The edges act as buffer walls from the traffic yet are porous enough to give glimpses of the suspended meshed structure contained within it. The contained space can be populated by programs of sale and commerce as mentioned above. The thick edges also serve as spaces to store the things being sold. As every item sold here would have a story of exclusion in some ways the shelves would come to store stories of heterotopias.


Pr
ocess:

The form took its cue from a previous border mapping exercises where I represented the stories of the wikimap as connectors in the virtual space - that at help personalize space. As De Certeau puts it. "They carry out the labor of transforming spaces into places and places into spaces. The model that represented this is shown along side where parts of Juarez and El Paso are connected with each other in a void space. In some ways the design for the bridge also seeks to create connectors in a void between two edges

The process of design made formal explorations into various ways in which the space could be moulded using fabrics that stretched across margins. The final space culminated as a series of platforms that flowed into each other creating smooth space geometry.
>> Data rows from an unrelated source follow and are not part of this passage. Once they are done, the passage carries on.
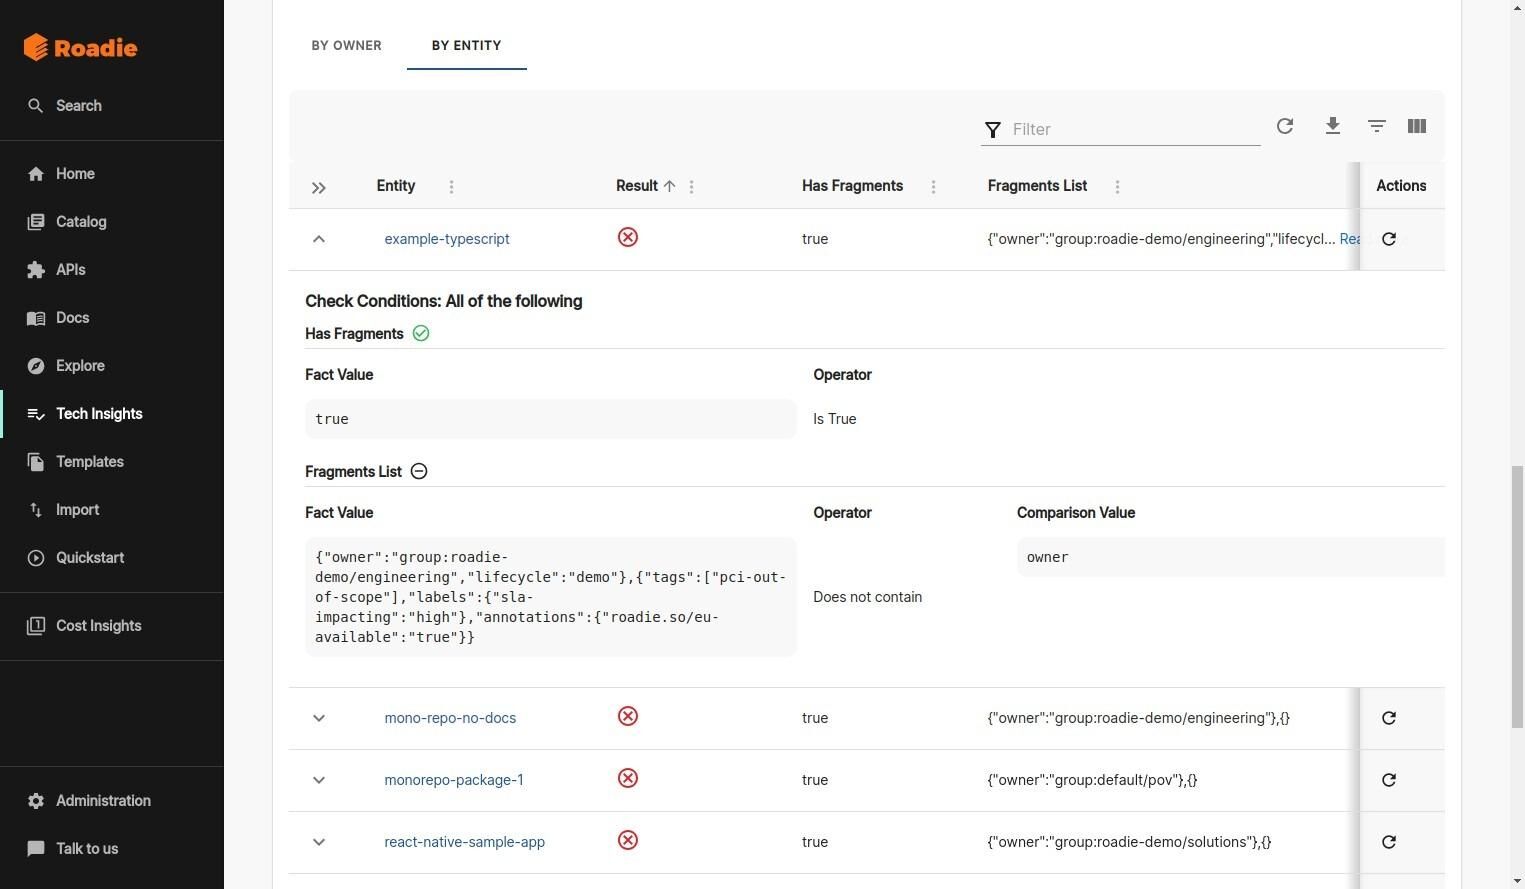Download table data with the export icon
This screenshot has height=889, width=1525.
[1333, 126]

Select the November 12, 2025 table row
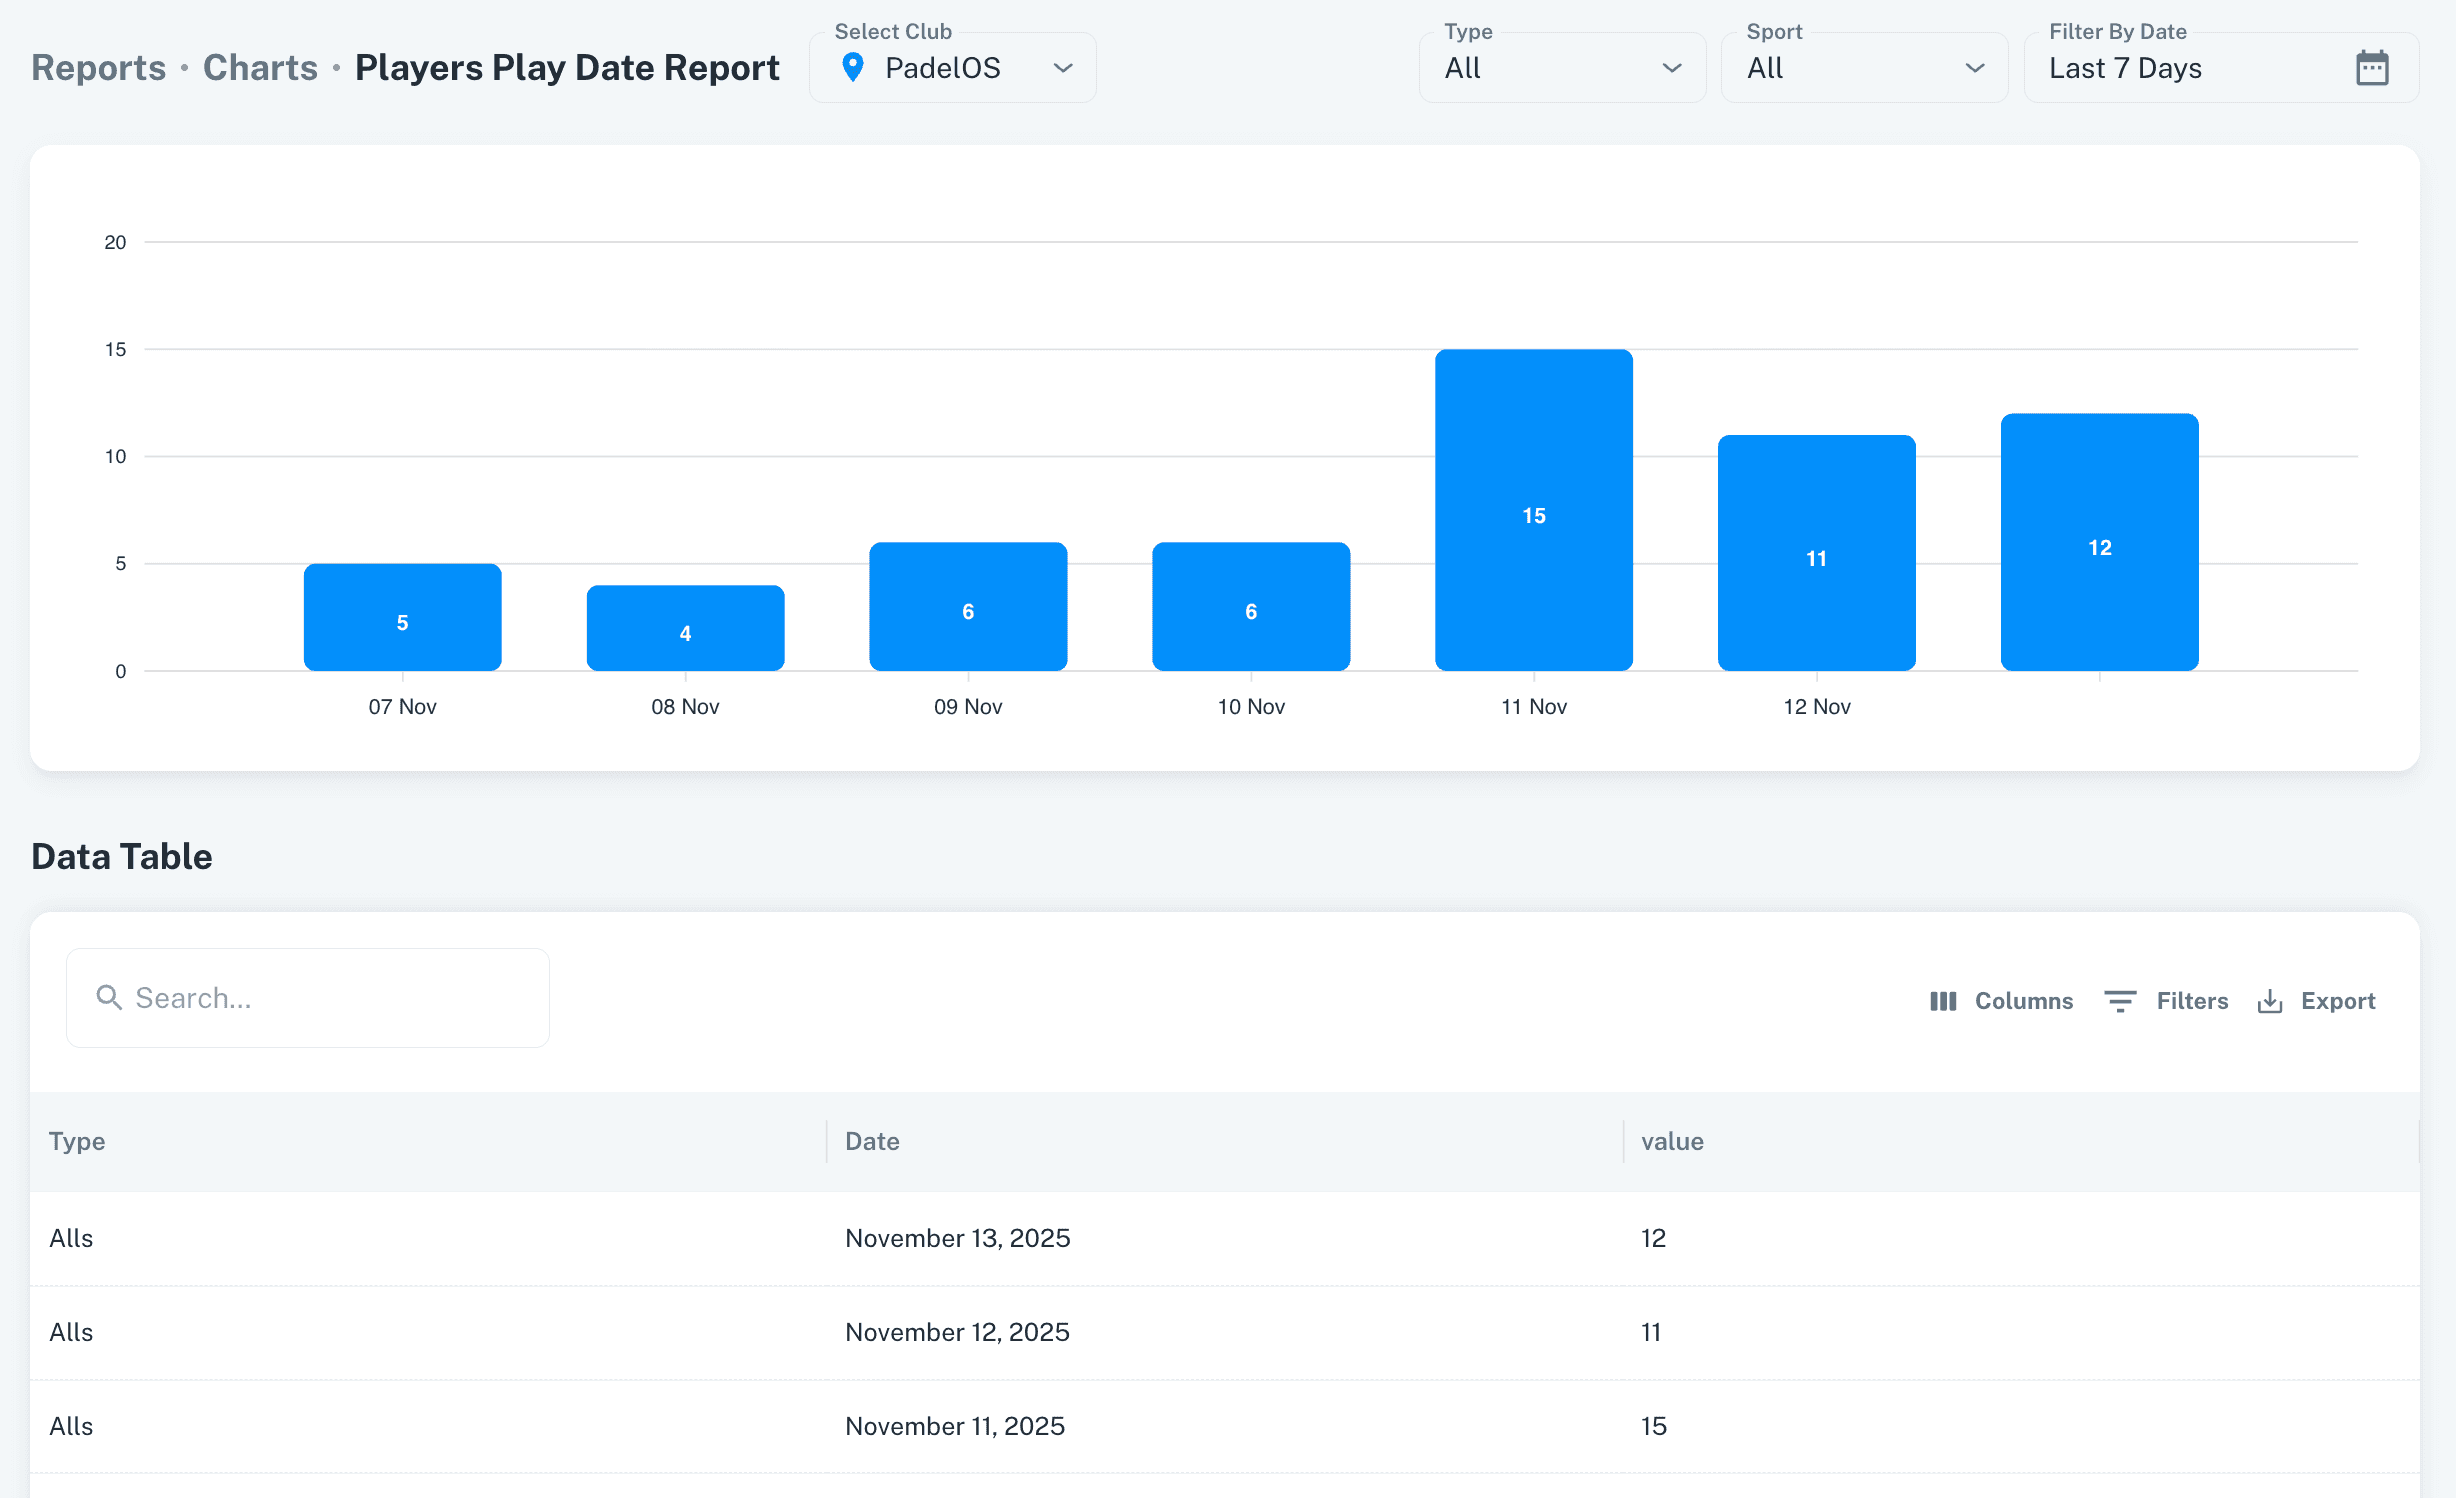pos(957,1332)
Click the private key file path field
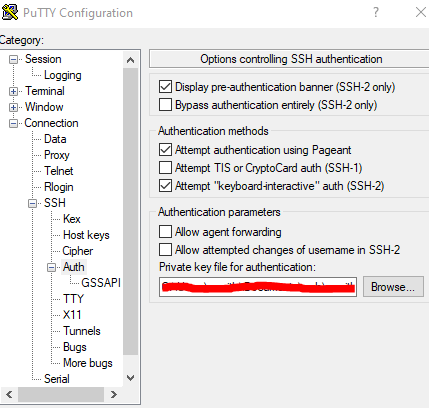Screen dimensions: 429x408 pos(258,287)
Conclusion : The creation of the border wall is an expensive yet futile attempt to curb problems of a much larger magnitude. It is a reaction to the symptoms and does not deal with the actual socio-economic- political reasons that are causing the exodus. The reaction reeks of hostility. My project intends to use the bridge as a space of release in this environment. It is a program that I believe can be replicated over various ports of entry into the country. Like many other projects in the studio, it seeks to puncture the antagonistic attitude that plague the space today. It attempts to make the space of the bridge a space for encounters and meeting rather than a sterile space for crossing over.



1 comment:

Anonymous said...

Having explicitly accepted the bridge as a heterotopia, I believe you even critique the very excercise of 'designing' the (humane) wall very well by insinuating that the excercise attempts to MAKE you design the Foucault's Garden within a city! that exists only so that the city continues buisness as usual but provides intervals of relief to whoever needs it (?) But the wall/city/boundaries are a given that your profession accepts and works around...when does the scope of design stop exactly? or can you work around most conditions of marginalization, migration, polarization, poverty etc through DESIGN?